What are the key considerations for a first mortgage? Assuming you have looked at our list of home ownership options and have chosen mortgage as the right one for you. To choose the right financier for your first mortgage, you need to evaluate your current financial position.
Like any other financial product, mortgages can bring joy, pain or both and that is why you need to spend time in studying the market. Take this simple 5 step plan to ensure you choose the right financier for your first mortgage.
Make a budget
A budget should be the first input in any financial consideration. If you are already working with budgets then you know whether you are in a position to take up more financial responsibilities. Remember that apart from the actual deductions, you need to calculate the cost of finance offered by different providers.
Evaluate and compare interest rates
The financial markets rise and fall due to shifts in trade, currency exchange, politics etc. You need to study the current periods to ensure you get a reasonable rate. Use this chance to negotiate for better rates on other products offered by the same company or associate companies. Ask about their policies on equity loans, refinance, insurance etc.
Seek Customer reviews
Ideally, the process of searching for a mortgage producer should start as soon as you get you first job. This gives you sufficient time to play around with numbers and make a choice based on quantifiable information. Check for reviews online to get a feel of what real clients have gone through. You may also ask family or friends for their preferences – then take this out for a test drive by checking them out yourself.
Get Professional finance advice
In order to figure out how to choose the right financier for your first mortgage, it’s advisable to use the services of a broker or financial advisor. It is a small cost to pay for the kind of advice you get. In some countries such as Australia, there are professional brokers who not only give advice but also connect one with the best rates. Moreover, since they have experience, they would know better how to negotiate on the rates.
Pay attention to detail
A mortgage is simply a long term financing plan – a loan that you have to pay on a regular basis. It is offered at lower rates than regular borrowing because it is secured by the home.

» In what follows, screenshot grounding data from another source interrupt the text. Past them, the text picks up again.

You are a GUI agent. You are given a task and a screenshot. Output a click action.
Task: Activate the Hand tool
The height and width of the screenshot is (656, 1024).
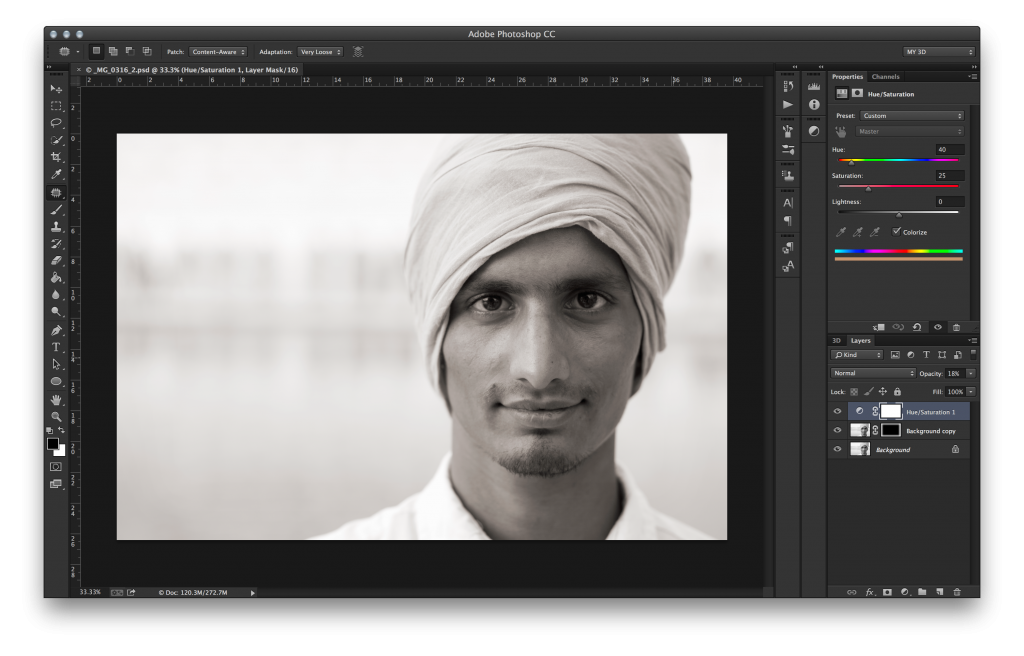click(56, 399)
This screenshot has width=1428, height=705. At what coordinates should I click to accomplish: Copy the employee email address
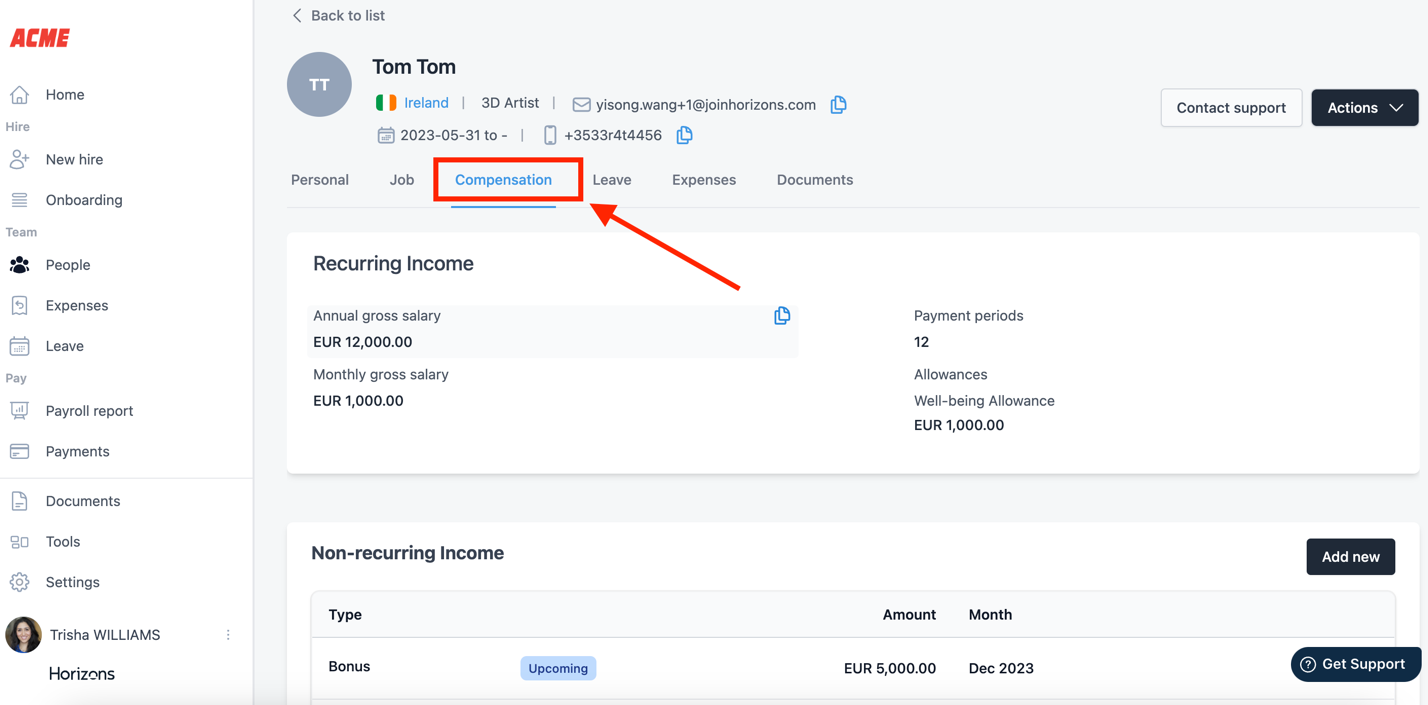pos(838,104)
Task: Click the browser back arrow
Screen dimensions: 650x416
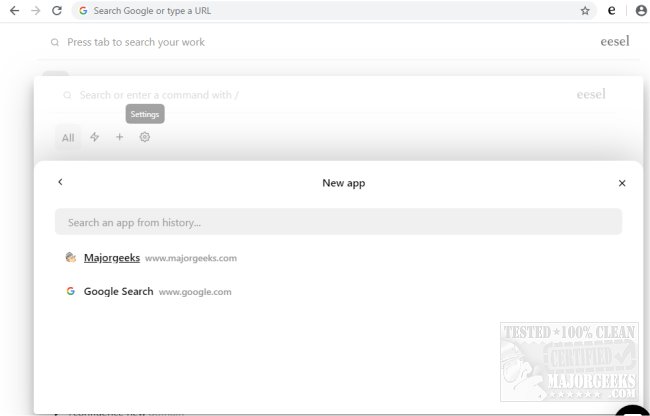Action: pyautogui.click(x=14, y=10)
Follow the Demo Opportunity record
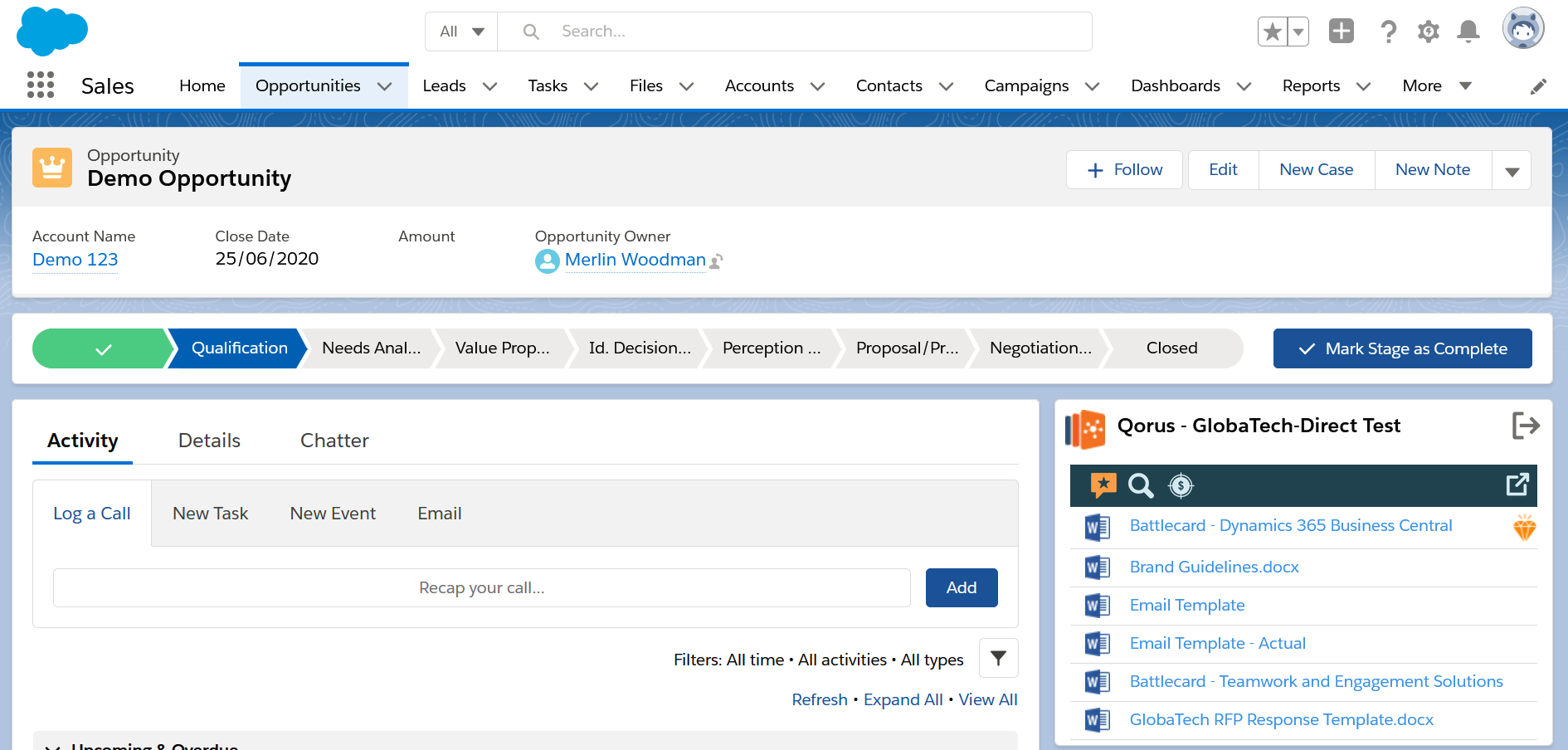 1124,170
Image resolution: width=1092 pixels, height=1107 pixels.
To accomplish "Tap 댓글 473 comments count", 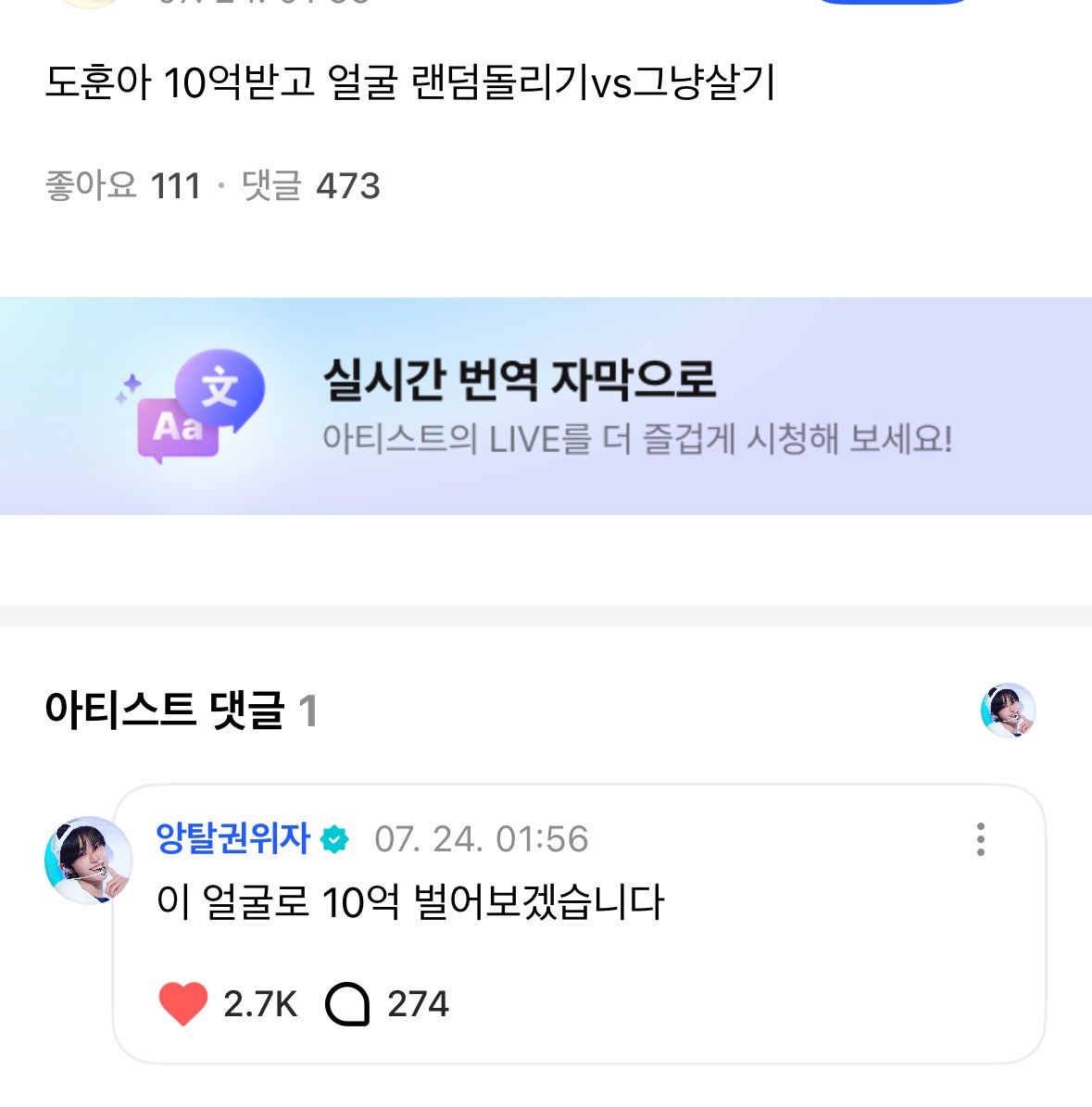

It offers low risk to the lender but for you as the buyer, the risk remains. You need to segment your income in such a way that you have enough to live with after paying your responsibilities.
One small factor that many home buyers forget to calculate is the interest repayment. If you are not familiar with terminologies, ask your financial advisor to read the terms and explain what they mean. Many people have gone into bankruptcy because of mortgages, when some things catch them by surprise. Give this your best shot and take your time to choose the right financier for your first mortgage.